ALLTAG

Lästig, aber lebensrettend: Warum Staub wichtig für uns ist

Ob als Wollmaus unterm Bett, Dreckschicht auf Schränken oder in Form von Feinstaub in der Luft: Staub mag fast niemand. Doch er hat eine wichtige Funktion: Ohne Staub gäbe es kein Leben auf der Erde.

© iStock-Wavebreakmedia

Vor 4,6 Milliarden Jahren bestand die Erde nur aus einer Wolke aus Gas und Staub. Diese Wolke war das Ergebnis eines explodierten Sterns, einer so genannten Supernova. Dabei wurde eine riesige Menge Material ins Weltall geschleudert, aus der sich nach und nach unser Sonnensystem bildete. Auch heute noch fliegt jede Menge Sternenstaub durch das Universum – jedes Jahr rieseln bis zu 1,5 Millionen Tonnen zu uns auf die Erde hinab.

Staub ist überall

Auch wenn der Staub damit die Grundlage unseres Lebens ist – im Alltag ist er meist nur lästig. Gegen den Kot von Milben, der in jedem Hausstaub zu finden ist, sind zwischen vier und fünf Millionen Deutsche allergisch. Nur die Trockenheit und Kälte der Wintermonate machen den kleinen Plagegeistern das Leben schwer. Neben Milbenkot schweben aber auch Schwermetalle, Schimmelpilzsporen und Viren um uns herum, die für den Menschen giftig sein können. Jeder Mensch ist von einer individuellen Staubschicht umgeben: In der sogenannten „Personal Cloud“ tragen wir Tausende kleine Partikel, zum Beispiel unsere eigenen Haut- und Haarschuppen, mit uns herum.

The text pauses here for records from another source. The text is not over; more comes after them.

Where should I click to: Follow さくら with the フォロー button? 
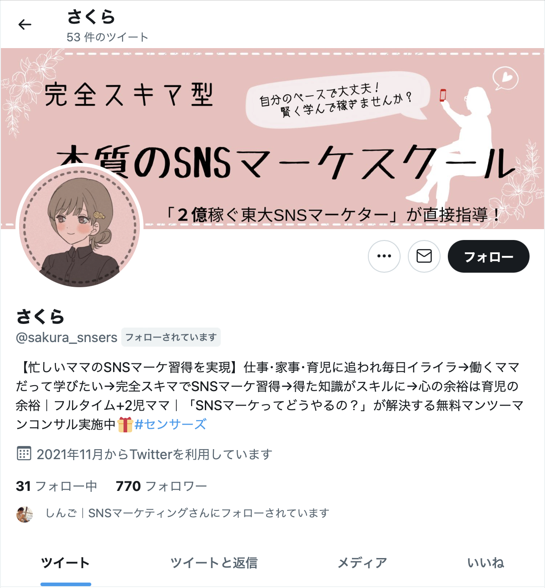point(489,256)
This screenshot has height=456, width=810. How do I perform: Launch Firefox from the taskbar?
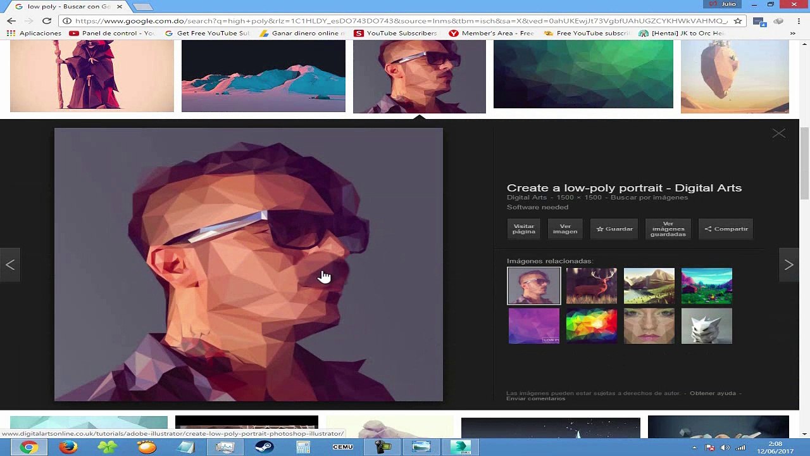[68, 447]
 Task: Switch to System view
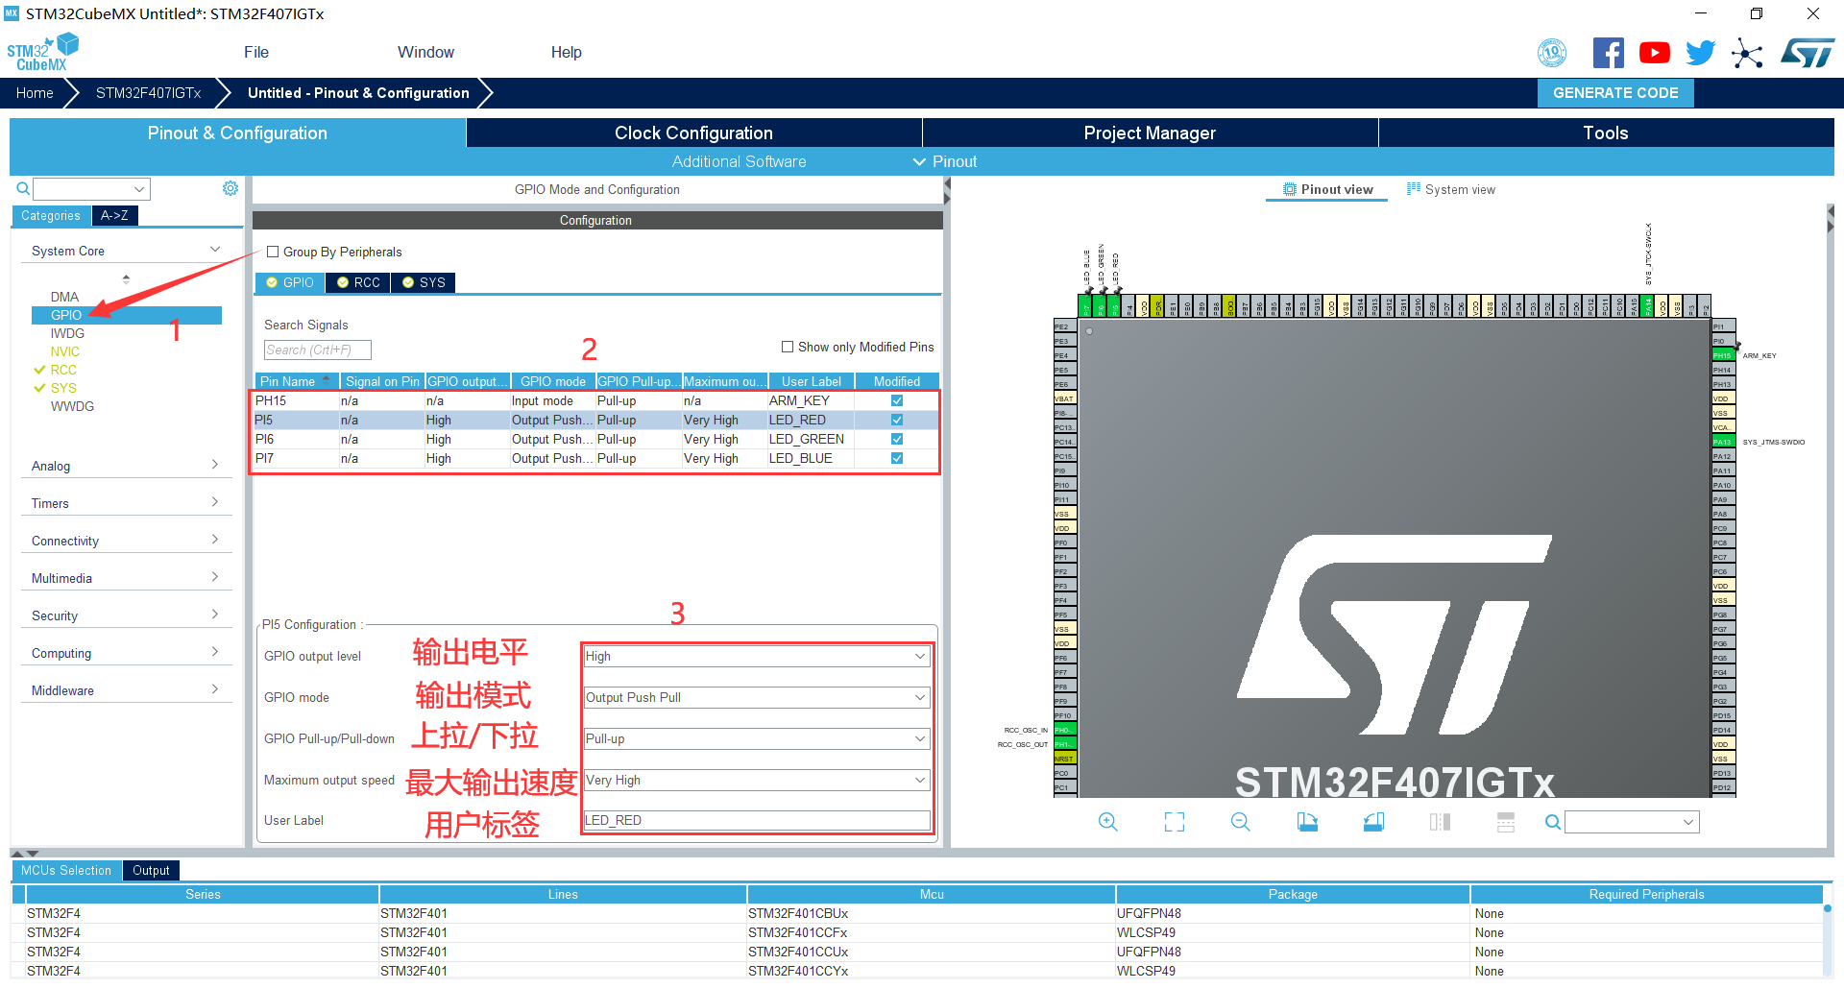[1451, 190]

Auch Industrie- und Autoabgase produzieren täglich neuen Staub. Die Konzentration von Staubpartikeln in einer Stadt ist mit 100.000 Partikeln pro Kubikzentimeter Luft bis zu hundertmal höher als über den Ozeanen. Und auch das Wasser verursacht durch seine Gischt immer neuen Staub: Beim Branden der Wellen an die Küste lösen sich tausende kleiner Seesalzpartikel, die vom Wind weit ins Inland getragen werden.
Auch biologische Partikel wie Viren, Bakterien oder Pollen gehören zum Staub in unserer Luft. Einen besonders großen Anteil bildet der Bodenstaub, etwa aus der Sahara, der durch Luftströmungen in die ganze Welt getragen wird. Auch bei Waldbränden oder anderen Verbrennungsprozessen entsteht Feinstaub. So kam es in den letzten Jahren immer wieder zu Behinderungen des Flugverkehrs, weil riesige Aschewolken in Folge von Vulkanausbrüchen in der Atmosphäre schwebten.

Ohne Staub kein Leben

Doch der tägliche Staub hat auch wichtige Funktionen. Staubkörner brechen das Sonnenlicht und verhindern so, dass es ungehindert auf die Erde niederbrennt – eine wichtige Voraussetzung für die Entstehung von Leben auf unserer Erde. Darüber hinaus wäre eine Welt ohne Staub auch eine Welt ohne Regen: Jeder Partikel dient in der Atmosphäre als Keimzelle für Regentropfen. Nur mit Hilfe von größeren Staubteilchen kann es regnen.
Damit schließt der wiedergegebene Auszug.